(Data entries)

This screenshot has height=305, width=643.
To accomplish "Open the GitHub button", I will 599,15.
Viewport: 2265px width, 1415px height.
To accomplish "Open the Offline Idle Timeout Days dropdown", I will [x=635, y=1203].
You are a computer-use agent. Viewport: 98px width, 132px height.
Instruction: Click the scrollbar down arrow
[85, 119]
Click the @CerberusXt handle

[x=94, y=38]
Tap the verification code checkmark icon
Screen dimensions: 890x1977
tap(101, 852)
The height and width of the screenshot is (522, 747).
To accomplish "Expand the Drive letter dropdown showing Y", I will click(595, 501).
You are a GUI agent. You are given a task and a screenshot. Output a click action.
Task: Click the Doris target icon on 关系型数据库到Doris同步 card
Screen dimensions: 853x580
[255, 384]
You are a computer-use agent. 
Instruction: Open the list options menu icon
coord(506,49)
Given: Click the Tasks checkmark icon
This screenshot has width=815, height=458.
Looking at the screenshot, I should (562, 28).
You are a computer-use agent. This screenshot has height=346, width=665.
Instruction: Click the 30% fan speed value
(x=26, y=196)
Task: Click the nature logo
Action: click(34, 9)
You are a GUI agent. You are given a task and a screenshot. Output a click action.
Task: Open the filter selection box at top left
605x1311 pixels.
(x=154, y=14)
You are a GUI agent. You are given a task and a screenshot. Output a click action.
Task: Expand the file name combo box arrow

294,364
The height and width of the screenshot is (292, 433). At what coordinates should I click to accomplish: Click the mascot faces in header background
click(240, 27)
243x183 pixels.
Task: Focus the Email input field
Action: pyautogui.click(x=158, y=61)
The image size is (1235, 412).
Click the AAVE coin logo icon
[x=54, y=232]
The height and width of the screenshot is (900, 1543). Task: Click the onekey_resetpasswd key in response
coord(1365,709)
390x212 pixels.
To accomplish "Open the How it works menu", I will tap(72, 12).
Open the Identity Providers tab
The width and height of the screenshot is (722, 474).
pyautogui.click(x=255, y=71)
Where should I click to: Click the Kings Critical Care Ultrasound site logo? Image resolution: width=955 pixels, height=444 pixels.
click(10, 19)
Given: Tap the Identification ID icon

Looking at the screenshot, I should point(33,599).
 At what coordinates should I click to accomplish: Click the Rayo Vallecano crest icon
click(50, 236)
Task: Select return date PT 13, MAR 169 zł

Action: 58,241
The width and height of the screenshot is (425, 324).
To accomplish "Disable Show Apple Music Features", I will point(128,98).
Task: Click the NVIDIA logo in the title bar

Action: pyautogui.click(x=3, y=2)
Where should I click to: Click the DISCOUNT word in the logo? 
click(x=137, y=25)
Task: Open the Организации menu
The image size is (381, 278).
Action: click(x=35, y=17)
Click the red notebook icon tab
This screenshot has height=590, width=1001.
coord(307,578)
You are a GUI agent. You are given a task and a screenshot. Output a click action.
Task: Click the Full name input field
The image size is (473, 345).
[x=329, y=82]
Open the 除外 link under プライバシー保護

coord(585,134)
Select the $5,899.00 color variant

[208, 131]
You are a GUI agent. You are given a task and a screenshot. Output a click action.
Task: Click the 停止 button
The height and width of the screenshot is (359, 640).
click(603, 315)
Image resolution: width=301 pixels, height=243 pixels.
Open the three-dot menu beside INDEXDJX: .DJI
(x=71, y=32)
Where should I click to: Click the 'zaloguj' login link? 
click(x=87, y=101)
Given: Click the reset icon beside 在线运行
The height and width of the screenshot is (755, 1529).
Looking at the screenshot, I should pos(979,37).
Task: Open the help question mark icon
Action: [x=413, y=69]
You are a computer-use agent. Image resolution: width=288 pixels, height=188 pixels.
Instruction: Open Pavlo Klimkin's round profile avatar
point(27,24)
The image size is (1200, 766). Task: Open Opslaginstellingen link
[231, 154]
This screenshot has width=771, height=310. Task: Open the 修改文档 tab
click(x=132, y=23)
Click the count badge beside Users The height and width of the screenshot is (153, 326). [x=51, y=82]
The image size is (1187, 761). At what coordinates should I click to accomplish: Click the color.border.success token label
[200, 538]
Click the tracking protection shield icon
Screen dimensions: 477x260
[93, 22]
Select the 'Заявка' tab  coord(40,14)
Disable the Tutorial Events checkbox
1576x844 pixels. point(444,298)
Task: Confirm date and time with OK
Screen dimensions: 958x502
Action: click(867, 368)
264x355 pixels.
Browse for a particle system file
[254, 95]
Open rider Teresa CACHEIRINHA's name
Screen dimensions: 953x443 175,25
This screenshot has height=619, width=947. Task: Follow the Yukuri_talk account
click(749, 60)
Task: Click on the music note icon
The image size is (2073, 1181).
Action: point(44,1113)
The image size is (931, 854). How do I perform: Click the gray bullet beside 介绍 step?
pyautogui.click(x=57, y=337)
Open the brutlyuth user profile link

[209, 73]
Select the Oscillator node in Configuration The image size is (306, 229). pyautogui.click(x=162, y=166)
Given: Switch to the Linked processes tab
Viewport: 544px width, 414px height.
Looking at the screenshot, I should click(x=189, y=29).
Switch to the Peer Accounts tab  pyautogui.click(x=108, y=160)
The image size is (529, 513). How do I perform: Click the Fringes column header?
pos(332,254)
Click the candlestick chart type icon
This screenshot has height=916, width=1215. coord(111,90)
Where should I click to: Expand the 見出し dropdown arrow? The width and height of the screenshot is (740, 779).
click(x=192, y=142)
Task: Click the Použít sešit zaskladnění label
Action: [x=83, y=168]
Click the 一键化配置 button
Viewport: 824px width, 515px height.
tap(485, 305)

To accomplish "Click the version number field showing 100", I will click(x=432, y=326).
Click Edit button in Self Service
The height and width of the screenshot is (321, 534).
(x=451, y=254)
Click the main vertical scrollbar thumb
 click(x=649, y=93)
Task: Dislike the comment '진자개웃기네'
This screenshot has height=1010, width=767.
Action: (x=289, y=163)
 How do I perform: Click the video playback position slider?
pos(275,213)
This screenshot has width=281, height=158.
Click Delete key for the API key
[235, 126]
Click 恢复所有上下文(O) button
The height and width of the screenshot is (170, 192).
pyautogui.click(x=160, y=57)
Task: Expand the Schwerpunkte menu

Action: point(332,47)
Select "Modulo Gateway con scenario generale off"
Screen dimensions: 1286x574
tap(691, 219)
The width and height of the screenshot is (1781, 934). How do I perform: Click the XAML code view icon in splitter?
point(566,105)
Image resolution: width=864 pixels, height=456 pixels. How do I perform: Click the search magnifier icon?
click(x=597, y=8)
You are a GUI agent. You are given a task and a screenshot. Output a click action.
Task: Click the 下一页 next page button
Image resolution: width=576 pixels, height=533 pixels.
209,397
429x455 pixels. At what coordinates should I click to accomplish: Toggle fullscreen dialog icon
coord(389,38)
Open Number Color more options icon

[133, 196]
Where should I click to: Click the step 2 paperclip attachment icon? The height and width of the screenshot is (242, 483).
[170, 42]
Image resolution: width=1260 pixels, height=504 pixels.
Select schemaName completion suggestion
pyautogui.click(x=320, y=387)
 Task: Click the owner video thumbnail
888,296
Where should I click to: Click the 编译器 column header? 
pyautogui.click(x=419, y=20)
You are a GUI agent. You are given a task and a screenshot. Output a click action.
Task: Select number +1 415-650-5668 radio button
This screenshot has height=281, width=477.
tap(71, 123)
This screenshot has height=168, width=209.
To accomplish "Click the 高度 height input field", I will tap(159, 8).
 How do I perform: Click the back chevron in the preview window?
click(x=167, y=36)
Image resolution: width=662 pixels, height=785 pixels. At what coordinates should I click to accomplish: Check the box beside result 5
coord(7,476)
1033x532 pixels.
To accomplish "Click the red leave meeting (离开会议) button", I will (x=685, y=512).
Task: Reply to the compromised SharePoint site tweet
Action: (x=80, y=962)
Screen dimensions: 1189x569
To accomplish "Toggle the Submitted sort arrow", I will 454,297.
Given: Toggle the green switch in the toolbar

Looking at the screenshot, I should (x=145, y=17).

YOUR TASK: With the first line being the one containing "Given: Tap the Identification ID icon" and the last line the one containing "Task: Open the Организации menu", transcribe exactly the lines above that fall in that range.

TASK OUTPUT:
Given: Tap the Identification ID icon

Looking at the screenshot, I should point(33,599).
 At what coordinates should I click to accomplish: Click the Rayo Vallecano crest icon
click(50, 236)
Task: Select return date PT 13, MAR 169 zł

Action: 58,241
The width and height of the screenshot is (425, 324).
To accomplish "Disable Show Apple Music Features", I will point(128,98).
Task: Click the NVIDIA logo in the title bar

Action: pyautogui.click(x=3, y=2)
Where should I click to: Click the DISCOUNT word in the logo? 
click(x=137, y=25)
Task: Open the Организации menu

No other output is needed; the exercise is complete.